Something that I have noticed in orthopedic clinic is the importance of taking time to simply talk to patients. I find that most patients want to know that their doctor has considered all the options for their diagnosis and treatment.
For people with arthritis for example, there are really only three basic treatment options. Generally, you start with an NSAID like aspirin or ibuprofen. This will usually treat the pain of arthritis, but not the underlying cause so inevitably it will worsen. Therefore, the patient will often come back to the clinic, and you will then give them a corticosteroid injection into the joint. This will decrease some of the pain and lasts a lot longer (months instead of days/hours), but again the disease will inevitably worsen and they will come back. At this point, if their arthritis is still bothering them it is almost inevitable that they have end-stage arthritis. The doctor will take an x-ray, confirm this diagnosis, and recommend a total joint replacement surgery. And this is when the patients react in shock.
Medically, this progression of treatment for arthritis is acceptable, appropriate, and evidence based. However, from an outside point of view it may seem crazy to jump from taking over the counter pills to surgery. Surgery comes with many emotional biases and fears; patients often find it hard to accept that it is the best option for them because it seems so drastic.

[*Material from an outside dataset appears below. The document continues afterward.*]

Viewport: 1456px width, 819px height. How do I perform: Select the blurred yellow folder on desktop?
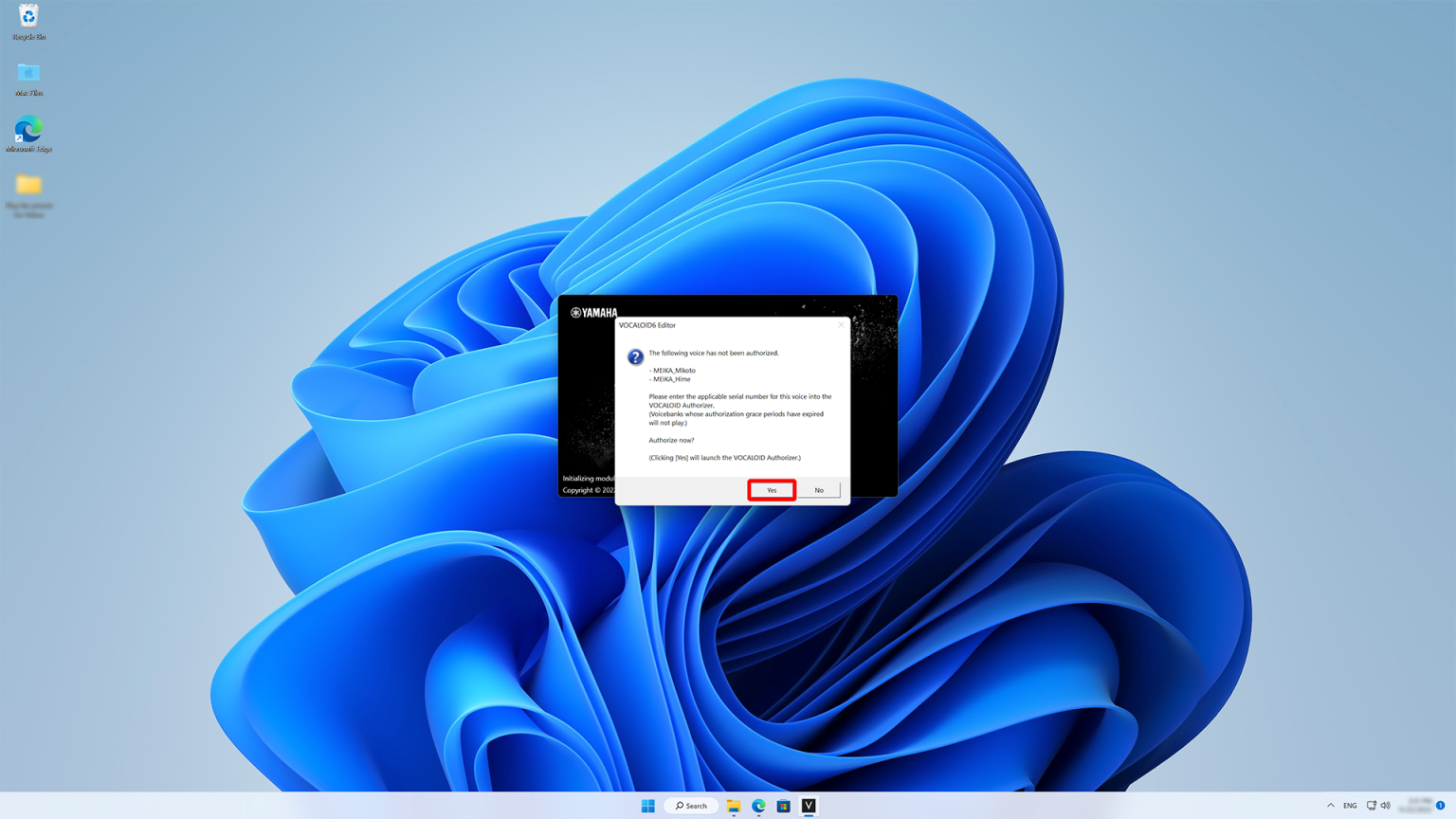click(x=28, y=191)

This is why it is so important to present information in a digestible and logical way. It is important to spend time with patients and explain the thought process behind medical decisions. Many patients come into the orthopedic clinic for a second opinion, because a doctor told them that they needed a surgery and the patient did not believe it. They all generally echo similar sentiments – that they felt that the previous doctor did not spend enough time looking at their case, or that the doctor is just pushing them into an unnecessary surgery in order to make money. It is hard for anyone to trust a stranger; it is our responsibility as medical professionals to earn that trust.